The MPR-310 is validated for storage of clinical and regulatory-critical materials including but not limited to: human serum/plasma specimens per CLIA and CAP requirements; lyophilized and liquid vaccines aligned with WHO EPI cold chain specifications; insulin formulations requiring strict 2–8 °C maintenance; diagnostic immunoassay reagents per IVD Directive (98/79/EC); and biobanked biospecimens governed by ISBER Best Practices. Its design conforms to ISO 13485:2016 (Medical Devices – Quality Management Systems), ISO 9001:2015, ISO 14001:2015, and OHSAS 18001:2007. The unit holds China NMPA Medical Device Registration Certificate and complies with GB/T 28039–2011 (Medical Refrigerators – Technical Requirements). It supports GLP/GMP-aligned workflows through configurable alarm logging, user-accessible audit trails, and optional RS485 communication for integration into centralized environmental monitoring systems (EMS).

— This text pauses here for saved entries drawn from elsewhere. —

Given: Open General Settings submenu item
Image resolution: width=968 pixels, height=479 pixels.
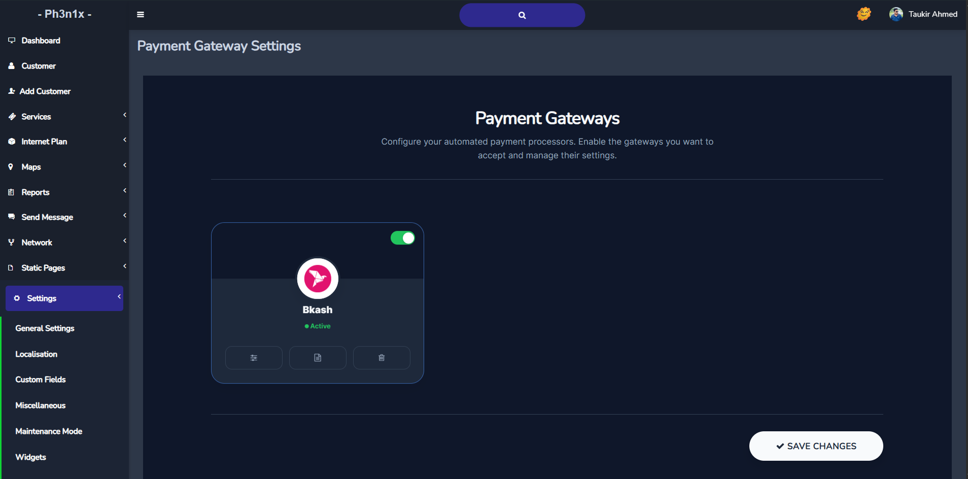Looking at the screenshot, I should click(x=45, y=328).
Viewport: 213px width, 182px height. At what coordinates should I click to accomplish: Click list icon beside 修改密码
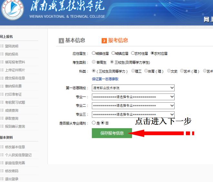click(2, 171)
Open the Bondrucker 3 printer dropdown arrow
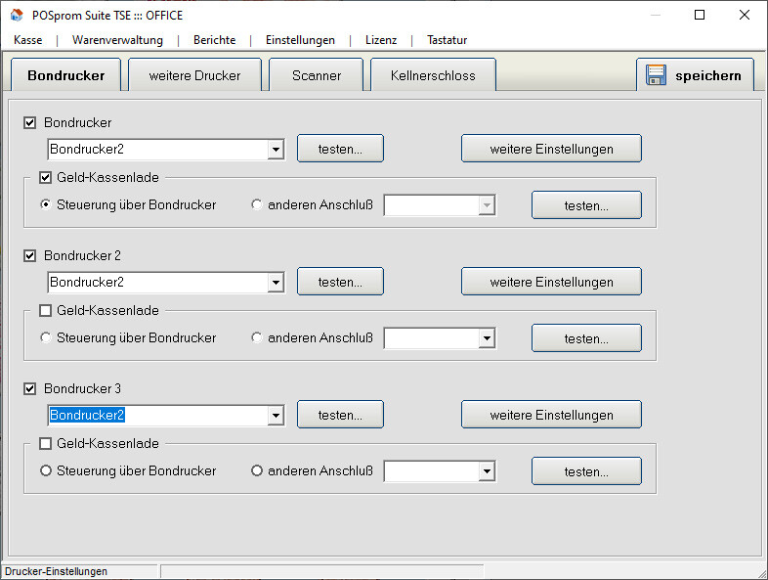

Software & Data Management

While the MPR-310 operates as a standalone unit with no proprietary cloud platform, its embedded controller records timestamped alarm events—including duration, type, and recovery status—in non-volatile memory. Logged data persists through power cycles and can be reviewed locally via the front-panel interface. Optional analog output (0–5 V or 4–20 mA) and RS485 Modbus RTU protocol enable connection to third-party building management systems (BMS), SCADA platforms, or validated EMS solutions compliant with FDA 21 CFR Part 11 (when paired with appropriate electronic signature and audit trail software). All temperature deviations exceeding ±2 °C from setpoint are automatically flagged and retained for ≥30 days—a minimum requirement for most regional health authority inspections.

Applications

• Clinical laboratory specimen holding prior to analysis (e.g., CBC, coagulation, serology)
• Hospital pharmacy cold storage for IV admixtures, oncology agents, and monoclonal antibodies
• Vaccine storage in public health clinics and immunization centers per CDC and WHO guidance
• Biorepository staging of human biospecimens before cryopreservation or shipment
• QC/QA holding of reference standards and calibration materials in GxP environments
• Point-of-care diagnostics reagent storage in mobile health units and field laboratories

FAQ

What regulatory certifications does the MPR-310 hold?
The unit is certified under China NMPA Medical Device Registration, ISO 13485:2016, ISO 9001:2015, ISO 14001:2015, and OHSAS 18001:2007.
Is the temperature uniformity validated across the full volume?
Yes—temperature mapping per IQ/OQ protocols confirms ≤±3 °C variation at nine defined locations (per ISO 13485 Annex C and USP ) when stabilized at 4 °C.
Can the unit interface with external monitoring systems?
Yes—via standard RS485 Modbus RTU or analog voltage/current outputs for integration into validated EMS platforms.
Does it support 21 CFR Part 11 compliance?
The hardware provides necessary data logging and alarm traceability; full Part 11 compliance requires implementation of qualified third-party software with electronic signatures and audit trail functionality.
What is the expected service life of the Embraco compressor?
Rated for ≥50,000 hours of continuous operation under nominal load conditions, consistent with IEC 60335-2-24 lifetime expectations for Class H insulation compressors.